KU’s 2006 team went a disappointing 6-6, a step backward after the 2005 Fort Worth Bowl got fans jazzed.

The ’06 team was decimated by injuries from the get-go, with no fewer than seven significant parts missing extended time – many on defense. It’s never an excuse, but it certainly didn’t help Kansas throughout the trying 2006 season.

“They were lucky,” Mangino has since said, “to win six.”

Fast-forward a year. The Jayhawks are 10-0, and they’re almost completely healthy. Of the regular contributors, only two have missed any games – cornerback Kendrick Harper, who missed the first four games, and safety Patrick Resby, who missed Saturday’s victory over Oklahoma State.

Even so, Kansas was fortunate to have depth at both Harper’s and Resby’s positions. True freshman Chris Harris filled in admirably for Harper and started the first seven games at corner.
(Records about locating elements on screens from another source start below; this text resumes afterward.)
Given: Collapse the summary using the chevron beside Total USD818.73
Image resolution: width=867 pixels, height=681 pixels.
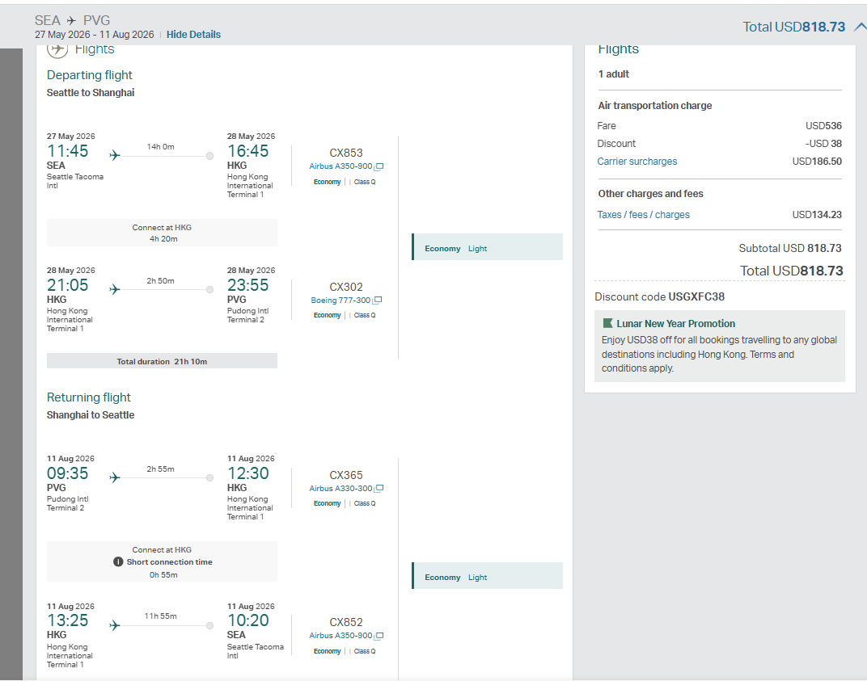Looking at the screenshot, I should [858, 27].
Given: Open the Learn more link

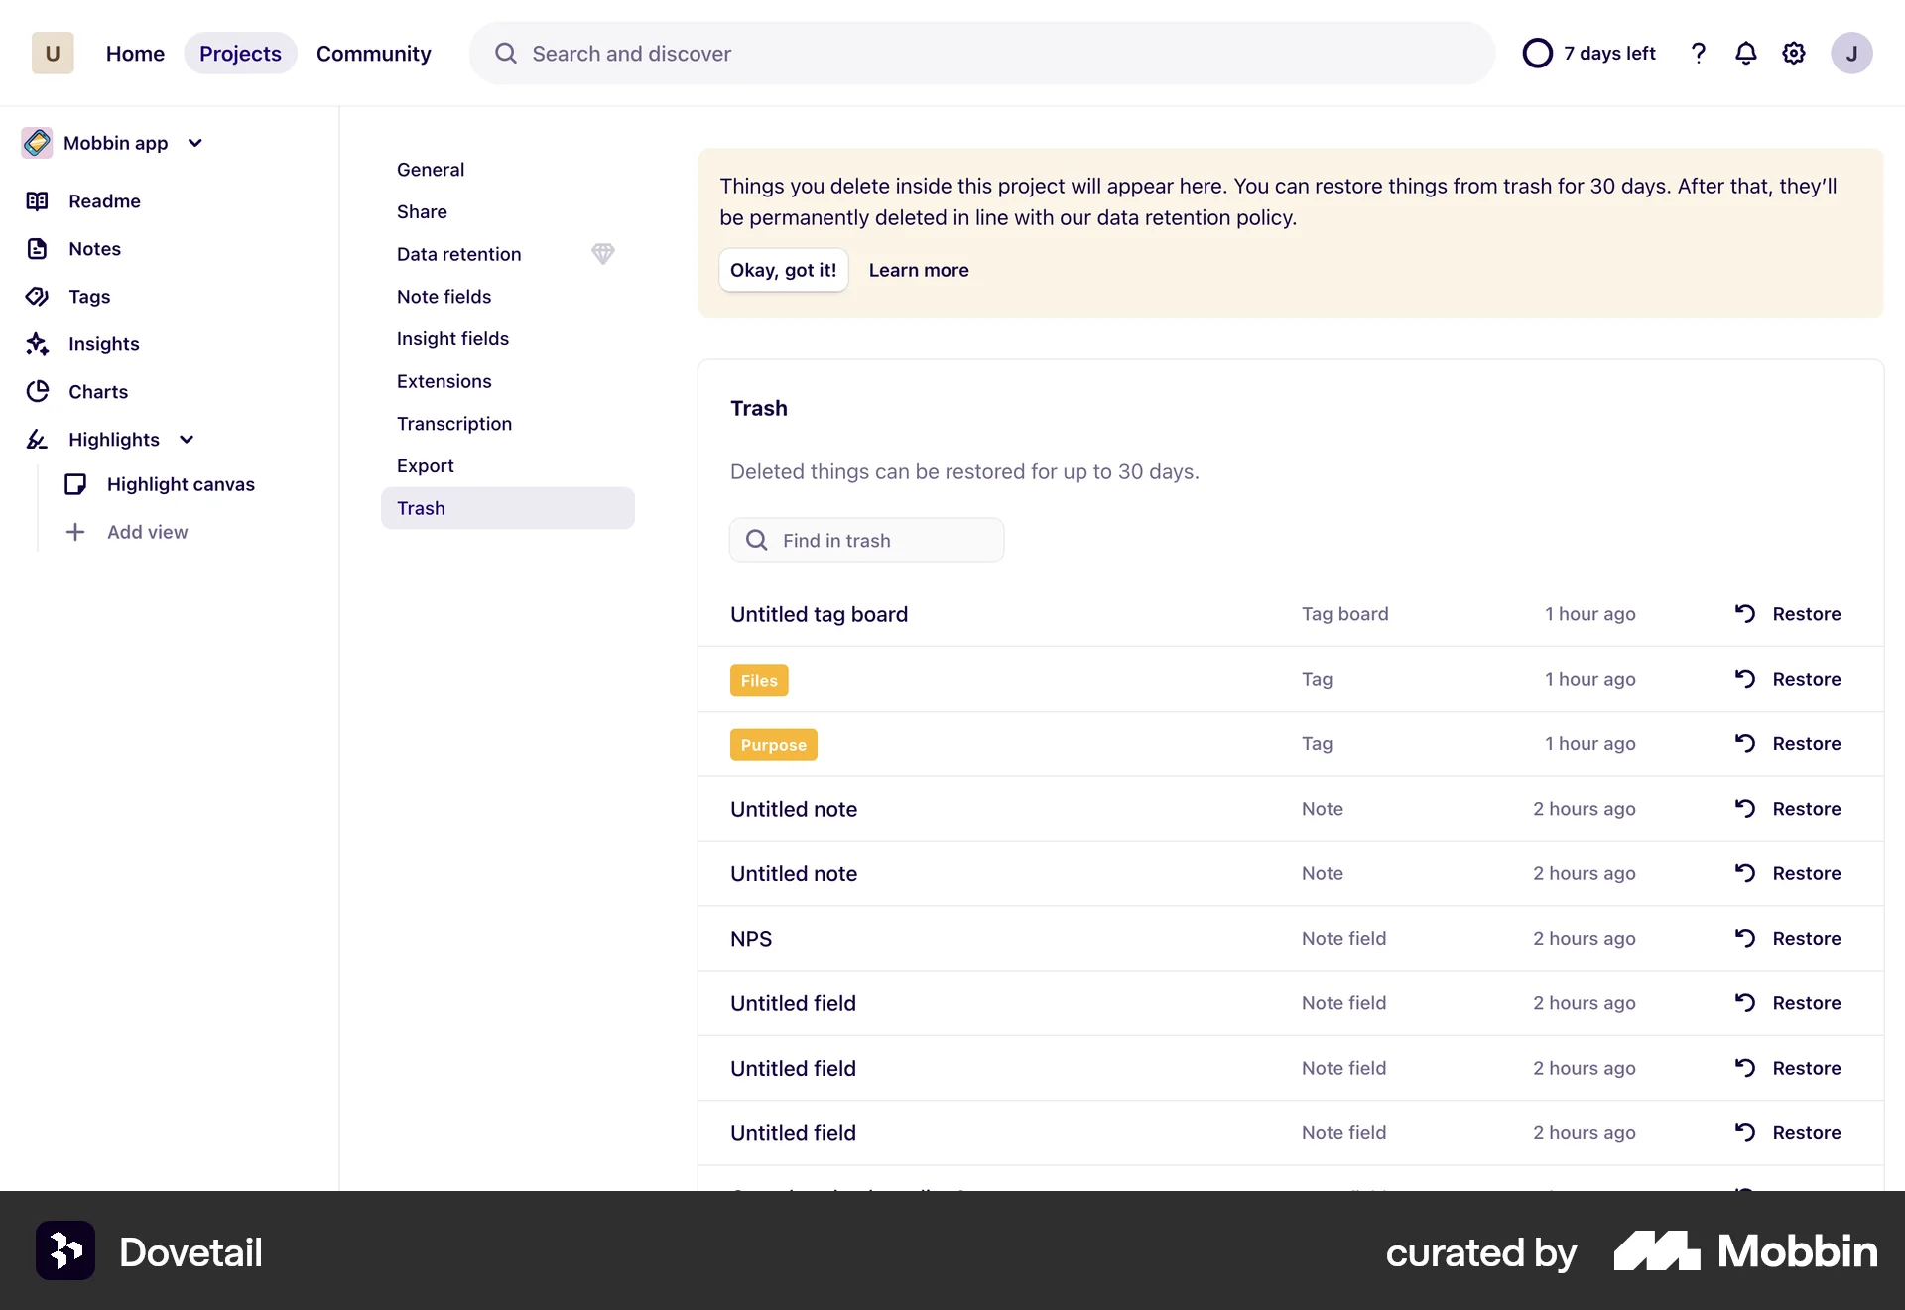Looking at the screenshot, I should pyautogui.click(x=918, y=270).

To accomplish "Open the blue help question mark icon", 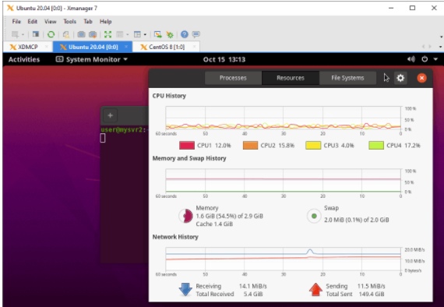I will pyautogui.click(x=185, y=34).
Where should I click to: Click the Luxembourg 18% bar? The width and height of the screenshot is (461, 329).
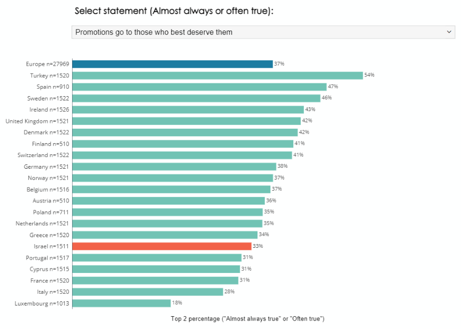[121, 303]
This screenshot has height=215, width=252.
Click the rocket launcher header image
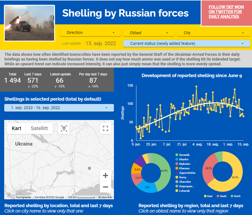tap(29, 23)
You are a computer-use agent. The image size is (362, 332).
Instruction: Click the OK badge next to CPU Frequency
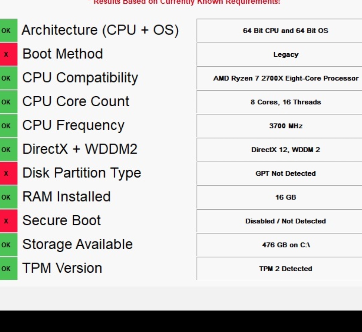coord(7,125)
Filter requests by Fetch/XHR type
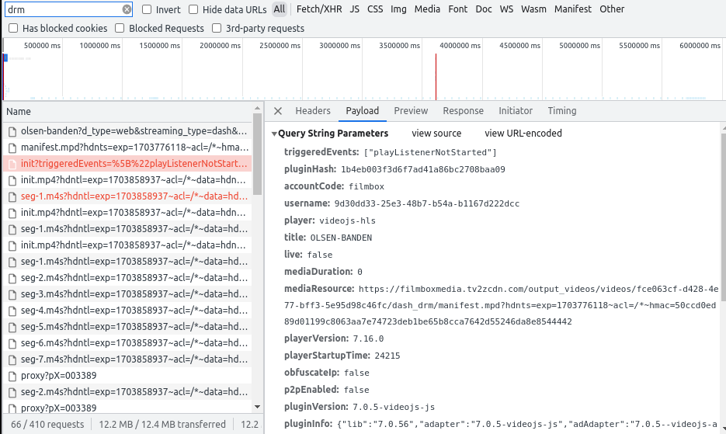The image size is (726, 434). pos(318,9)
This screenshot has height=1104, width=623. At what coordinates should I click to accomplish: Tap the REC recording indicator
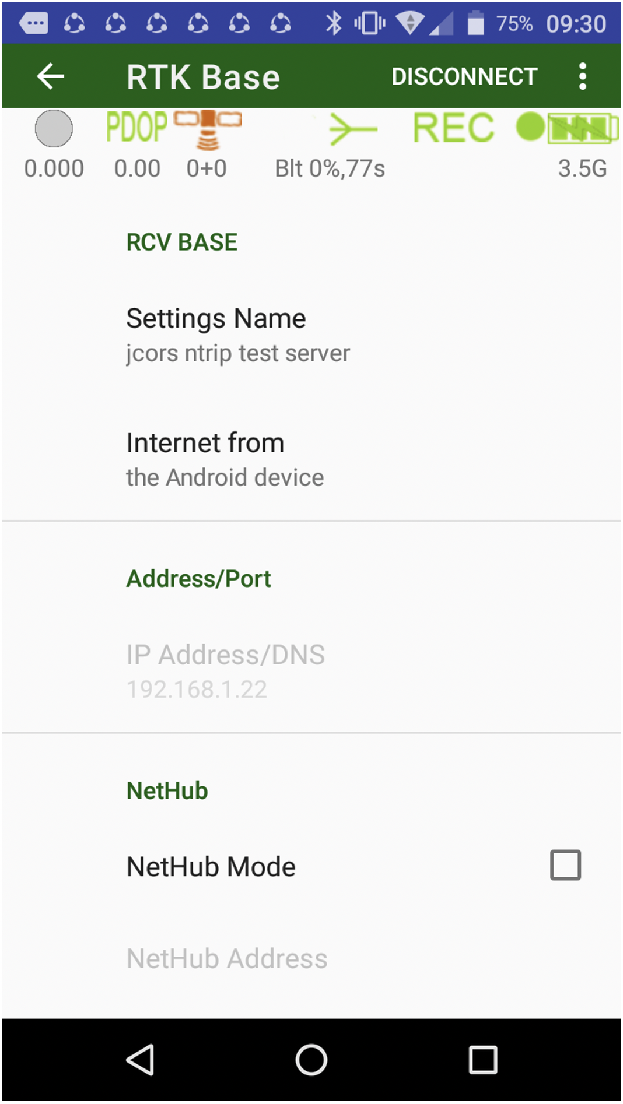coord(453,128)
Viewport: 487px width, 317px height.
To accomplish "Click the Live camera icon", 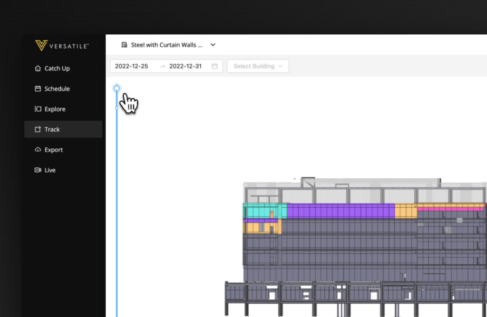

Sophomore Justin Thornton, who plays a lot anyway, started in place of Resby.

Other players have played through nicks and bruises, but Kansas has been able to play with its best pieces almost every week this season.

Fortunate scheduling

For almost a year, it was apparent that the Jayhawks were going to get off to a strong start thanks to a weak nonconference schedule.

And they did. KU beat Central Michigan, Southeastern Louisiana, Toledo and Florida International by a combined 214-23. It was impressive domination, but a stretch that still left most critics skeptical.

But the Big 12 Conference slate has worked out surprisingly well even on the fly. Having no Texas or Oklahoma on the schedule helped, but Texas A&M was thought to be a dark horse candidate to win the South. It instead showed its share of flaws and has lost more than it has won in Big 12 play.

Same with Nebraska, the preseason pick by many to win the Big 12 North. Instead, the Huskers gave up 76 points to Kansas and likely will be firing their coach once the misery of this 5-6 season ends.

The Big 12 has been separated into the top four – Kansas, Missouri, Oklahoma and Texas – and the eight also-rans. The Jayhawks have played nobody holding on to a winning conference record currently.

Of course, KU’s own success against those teams – a 6-0 mark with two to play, including an impressive 4-0 mark in road games – has a lot to do with the opponents’ unimpressive resumes.

Momentum

The byproduct of that weak nonconference slate was four victories, four chances to get things situated and four weeks to get players comfortable.

In Mangino’s eyes, it was a perfect start to the season.

“We got players in the right spots, and you could see their confidence growing each and every week,” Mangino said. “As soon as we went out and played on the road and played well on the road in our first game in Manhattan, our kids really understood they had a chance to be a good football team.

“They were a confident team, but I think they realized they had a chance to be a good team and win a bunch of games.”

The 5-0 start helped Kansas go 6-0. The 6-0 start helped Kansas go 7-0. The victories, stacking up one by one, became an expectation instead of a goal.

Now the Jayhawks are chasing history and are in position to pounce. A win today would give KU an 11-0 start for the first time. Ever. In addition, it would keep KU in the national-championship hunt, with time running out in the regular season.

“There are so many different things historically about this program,” Mangino said. “They haven’t played well against this team, haven’t done this, haven’t done that.

“It’s been a century of inconsistency here, and we’re trying to get that righted.”

For one year, at least, that ship finally is going full-speed toward a target nobody could’ve imagined.